Low Molecular Weight Phospholipases A2 in Mammalian Brain and Neural Cells: Roles in Functions and Dysfunctions

Abstract Several “low molecular weight” or “secretory” phospholipases A2 isoforms may be expressed in mammalian neural cells. Indeed, mRNAs for GIB, GIIA, GIIE, GIII, GV, GX, and GXII were detected in brain tissues despite different levels. However, only the presence of GIB, GIIA, and GV proteins has been clearly demonstrated in neural cells or in the nervous tissue.
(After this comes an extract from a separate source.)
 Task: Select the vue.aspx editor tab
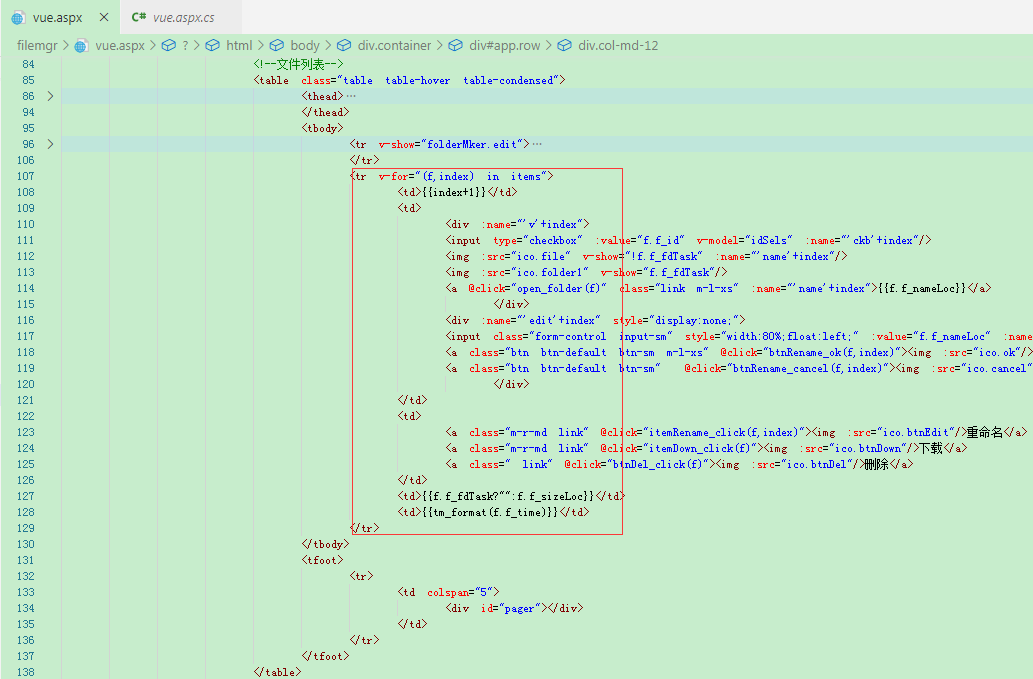pos(57,18)
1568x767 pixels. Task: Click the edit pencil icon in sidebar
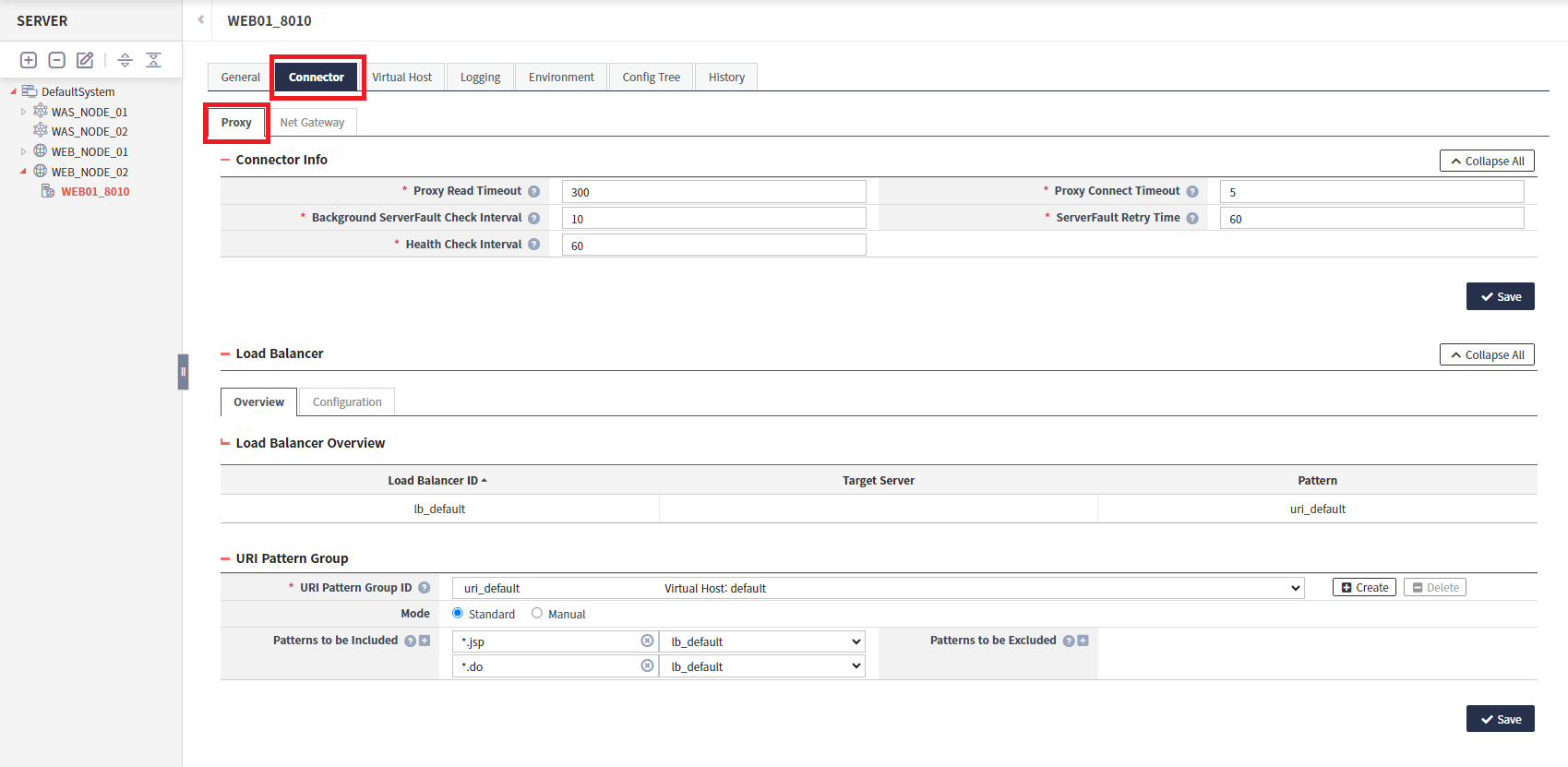click(85, 60)
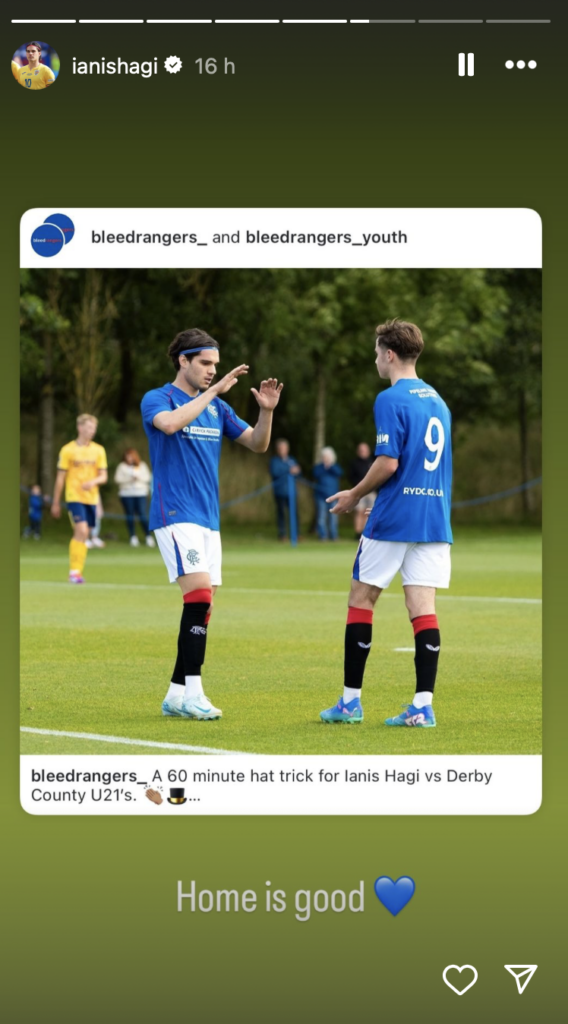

Although the roles of GIB and GV in the nervous tissue are still elusive, there is evidence to support the involvement of GIIA in physiological and pathological events, including neurotransmission, long-term potentiation, and neuritogenesis. The neurotoxic effects of an increase in GIIA may be envisaged under pathological conditions associated with the activation of astrocytes during inflammation or through activation of neurons and enzymes due to the stimulation of the NMDA glutamate receptor. In the past, elevation of GIIA expression in many acute and chronic neurological diseases is well known. Although each neurodegenerative disease has a separate etiology, many share similar neurochemical common processes, such as excitotoxicity, oxidative stress, and mitochondrial dysfunction, phenomena where GIIA play an important role.